• [What the task asks]
Reproduce word for word the lines that begin with the first line below and end with the line containing "I want to click on Done, so", including both.

• [Available data]
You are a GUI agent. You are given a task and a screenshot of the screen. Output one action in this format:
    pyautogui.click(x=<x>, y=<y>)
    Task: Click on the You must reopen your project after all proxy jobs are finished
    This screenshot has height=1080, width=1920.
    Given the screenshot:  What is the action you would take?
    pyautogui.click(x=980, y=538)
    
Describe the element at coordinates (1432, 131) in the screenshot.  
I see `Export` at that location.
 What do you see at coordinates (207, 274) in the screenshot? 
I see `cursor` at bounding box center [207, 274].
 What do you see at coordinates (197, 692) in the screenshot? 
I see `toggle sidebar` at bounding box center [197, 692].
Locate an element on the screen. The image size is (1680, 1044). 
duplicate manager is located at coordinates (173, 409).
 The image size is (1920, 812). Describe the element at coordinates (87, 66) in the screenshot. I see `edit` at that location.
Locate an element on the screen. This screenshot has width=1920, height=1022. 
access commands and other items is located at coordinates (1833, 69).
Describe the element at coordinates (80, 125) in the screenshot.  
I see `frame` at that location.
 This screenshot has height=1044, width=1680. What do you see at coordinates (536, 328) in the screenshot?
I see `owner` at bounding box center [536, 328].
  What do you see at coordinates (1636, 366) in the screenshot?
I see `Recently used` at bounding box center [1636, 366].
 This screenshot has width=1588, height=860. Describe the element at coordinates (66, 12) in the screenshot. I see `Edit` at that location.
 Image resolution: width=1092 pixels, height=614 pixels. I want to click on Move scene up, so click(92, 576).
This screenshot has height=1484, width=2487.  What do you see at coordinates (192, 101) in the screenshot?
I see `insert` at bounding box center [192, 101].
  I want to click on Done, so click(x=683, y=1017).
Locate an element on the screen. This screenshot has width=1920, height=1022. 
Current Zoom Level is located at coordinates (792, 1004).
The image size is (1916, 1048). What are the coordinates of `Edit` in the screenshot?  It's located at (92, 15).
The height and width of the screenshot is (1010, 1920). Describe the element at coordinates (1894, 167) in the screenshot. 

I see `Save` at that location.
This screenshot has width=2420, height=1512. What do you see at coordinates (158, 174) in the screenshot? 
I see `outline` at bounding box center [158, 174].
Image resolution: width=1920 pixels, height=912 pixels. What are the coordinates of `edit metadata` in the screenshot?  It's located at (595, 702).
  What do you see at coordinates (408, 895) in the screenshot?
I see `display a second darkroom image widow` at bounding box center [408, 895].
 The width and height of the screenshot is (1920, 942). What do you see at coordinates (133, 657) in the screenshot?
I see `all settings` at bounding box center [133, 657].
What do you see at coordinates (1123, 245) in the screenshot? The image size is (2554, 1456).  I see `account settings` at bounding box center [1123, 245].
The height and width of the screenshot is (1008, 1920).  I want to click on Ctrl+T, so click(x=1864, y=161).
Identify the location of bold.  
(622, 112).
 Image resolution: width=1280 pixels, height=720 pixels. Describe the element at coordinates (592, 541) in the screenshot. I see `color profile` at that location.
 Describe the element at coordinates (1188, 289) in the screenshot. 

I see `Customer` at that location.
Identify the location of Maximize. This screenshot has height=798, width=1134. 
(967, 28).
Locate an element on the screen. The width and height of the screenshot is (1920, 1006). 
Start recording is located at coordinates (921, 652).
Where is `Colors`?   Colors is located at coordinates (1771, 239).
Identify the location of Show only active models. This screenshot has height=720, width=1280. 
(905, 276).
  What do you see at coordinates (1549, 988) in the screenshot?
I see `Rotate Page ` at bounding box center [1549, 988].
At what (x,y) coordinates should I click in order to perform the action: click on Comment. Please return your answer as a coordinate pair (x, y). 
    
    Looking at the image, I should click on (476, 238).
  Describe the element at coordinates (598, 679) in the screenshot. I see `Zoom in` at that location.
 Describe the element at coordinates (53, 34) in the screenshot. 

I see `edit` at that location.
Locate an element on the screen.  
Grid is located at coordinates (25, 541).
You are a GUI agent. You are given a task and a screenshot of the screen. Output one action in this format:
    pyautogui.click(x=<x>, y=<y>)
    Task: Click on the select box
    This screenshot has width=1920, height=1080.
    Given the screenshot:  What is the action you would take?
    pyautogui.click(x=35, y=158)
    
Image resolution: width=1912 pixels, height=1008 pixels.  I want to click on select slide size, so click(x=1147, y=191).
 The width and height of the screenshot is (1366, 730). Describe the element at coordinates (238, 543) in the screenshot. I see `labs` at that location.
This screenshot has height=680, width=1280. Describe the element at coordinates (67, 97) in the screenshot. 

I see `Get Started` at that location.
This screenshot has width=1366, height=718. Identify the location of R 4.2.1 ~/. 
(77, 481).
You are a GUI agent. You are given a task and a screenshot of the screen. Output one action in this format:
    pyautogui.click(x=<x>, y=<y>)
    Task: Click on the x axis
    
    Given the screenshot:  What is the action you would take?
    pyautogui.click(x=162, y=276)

• [Problem solution]
You are a GUI agent. You are given a task and a screenshot of the screen. Output one action in this format:
    pyautogui.click(x=<x>, y=<y>)
    Task: Click on the You must reopen your project after all proxy jobs are finished
    This screenshot has height=1080, width=1920.
    Given the screenshot:  What is the action you would take?
    pyautogui.click(x=980, y=538)
    
Describe the element at coordinates (1432, 131) in the screenshot.  
I see `Export` at that location.
 What do you see at coordinates (207, 274) in the screenshot? 
I see `cursor` at bounding box center [207, 274].
 What do you see at coordinates (197, 692) in the screenshot? 
I see `toggle sidebar` at bounding box center [197, 692].
Locate an element on the screen. The image size is (1680, 1044). 
duplicate manager is located at coordinates (173, 409).
 The image size is (1920, 812). Describe the element at coordinates (87, 66) in the screenshot. I see `edit` at that location.
Locate an element on the screen. This screenshot has width=1920, height=1022. 
access commands and other items is located at coordinates (1833, 69).
Describe the element at coordinates (80, 125) in the screenshot.  
I see `frame` at that location.
 This screenshot has height=1044, width=1680. What do you see at coordinates (536, 328) in the screenshot?
I see `owner` at bounding box center [536, 328].
  What do you see at coordinates (1636, 366) in the screenshot?
I see `Recently used` at bounding box center [1636, 366].
 This screenshot has width=1588, height=860. Describe the element at coordinates (66, 12) in the screenshot. I see `Edit` at that location.
 Image resolution: width=1092 pixels, height=614 pixels. I want to click on Move scene up, so click(92, 576).
This screenshot has height=1484, width=2487.  What do you see at coordinates (192, 101) in the screenshot?
I see `insert` at bounding box center [192, 101].
  I want to click on Done, so click(x=683, y=1017).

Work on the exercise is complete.